Плавать по морю воспоминаний в одном тазу сначала с Виталиком, а потом на одних галерах с Виталием Затуловским занятие весьма занятное, хотя и времяемкое. Но Перевоз не ждет, да и лоций в достатке – благо руки Марсельских матросов особенно тонки, и бумажный корабль плывет себе… И снова от Свана к Блуму, к блуканьям по топонимам, документированным метаньям по улицам, путешествиям по письмам и дневникам. Вот навскидку образчик стиля автора, так сказать, береговая вмятина, отпечаток пера на бегу: «Как принято писать – цитирую по памяти. Я все цитирую по памяти. Мы все цитируем – кто по необходимости, кто по склонности, кто ради удовольствия. Это – Эмерсон. Умница. Тем более что и само цитирование Эмерсона есть цитата из Меира Шалева. Нафаршированный цитатами, Виталик наблюдал за их поведением, когда, освободившись от окружающего текста, движением плеч скинув кавычки, они воспаряли с криком – свобода!»
Очень своевременная книга – не доморощенная времянка жистянки, а цитадель цитат, гнездовье крылатой мудрости, твердыня Интернета, и убеленный нынче Виталик – очарованный странник его! Да уж, немало в книжке Генкина, скажем так, познавательного – образно говоря, как жарить гренки, эко вычитывать гранки, каково растапливать вагранки – весь многоликий шлак и лом жизни с миром идет в дело…

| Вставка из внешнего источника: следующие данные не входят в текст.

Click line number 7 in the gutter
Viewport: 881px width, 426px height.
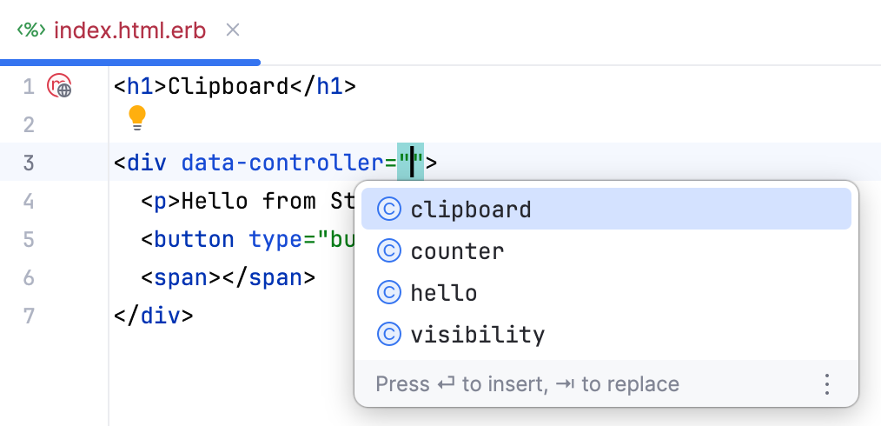[29, 316]
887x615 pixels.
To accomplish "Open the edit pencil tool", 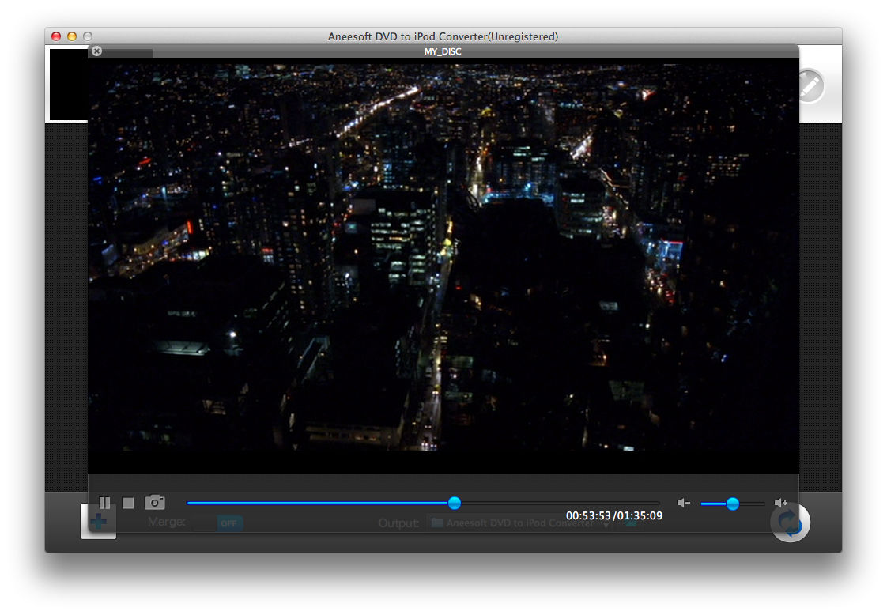I will coord(810,86).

Ох, бороздя книгу, вздохну на полях – сколь же разные мы все! Мне вот хочется безвылазно торчать в насиженном чулане, колыша тучным чревом, и, чеша восторженно под кипой, неспешно комментировать «Незнайку». Зато Виталий Затуловский не ленив и любопытен, сызмальства он был почемучкой, хотел все знать и подробно рассказать, что я видел («так говорил Затуловский»). Рефреном в романе звенит: «А знаете ли вы…» Поскольку штука эта зело заразительная, то порой хочется сесть в чужие санки, под сурдинку вставить свой пятак: «А вы знаете, что у алжирского бея под самым Носом шишка? А кстати Нос – масон и эвфемизм, и была даже серия срамных гравюр и заветных сказок об интимных похождениях этого деятеля».
Но это так, вяканье по ходу, бурчанье въедливого книгоеда, а вообще книга крепка и персонажи быстры, во множестве порхая перед взором. Я мог бы страницами повествовать об их забавных выходках и причудах (галдеж, как на Привозе Академа), однако сошлюсь на автора: «Что толку вытаскивать на белый лист всю эту публику чохом». Лучше читайте сами! Помните, у Толкина есть притча «Лист работы Мелкина» – там силятся нарисовать Лист, но ведь он растет на Дереве, а на горизонте видны Горы, и прочее – так образуется Картина. Вот и у Генкина вырисовывается славная Книга, словно написанная цветными мелками, выцветшими чернилами, компьютерными иероглифами.
Санки, козел, паровоз – все это не роскошь реминисценций, а средства передвижения текста (так мальчик Мотл хотел на козе объехать местечковую Вселенную, оседлую землю обетованную). Цимес авторского послания – ехать надо! Не в смысле чтоб лететь на вокзал и молнировать, мол, выехаем, а просто изо дня в день честно и талантливо пахать над собой, возделывать делянку, тянуть свою лямку, вслушиваясь в шамканье и шмаканье Единого Балагулы.
Ничего в этой жизни, на этом кратком отрезке перемещения из света в тень (душа стремится к приращенью) – не дается просто так, без усилий. Цель не видна, ништо, движенье – все! Не сиди печально, сложа крылья, а шевелись, смени плечо, окраску, измерение – хоть с крыши на чердак! Уж расстарайся, сокол, как учили раньшее сочинители – переменить участь, перевесить пайку, перевернуть картину, вывернуть шубу, поискать свежее место на подушке… И помни главную заповедь Перевоза – «возлюби саночки возить».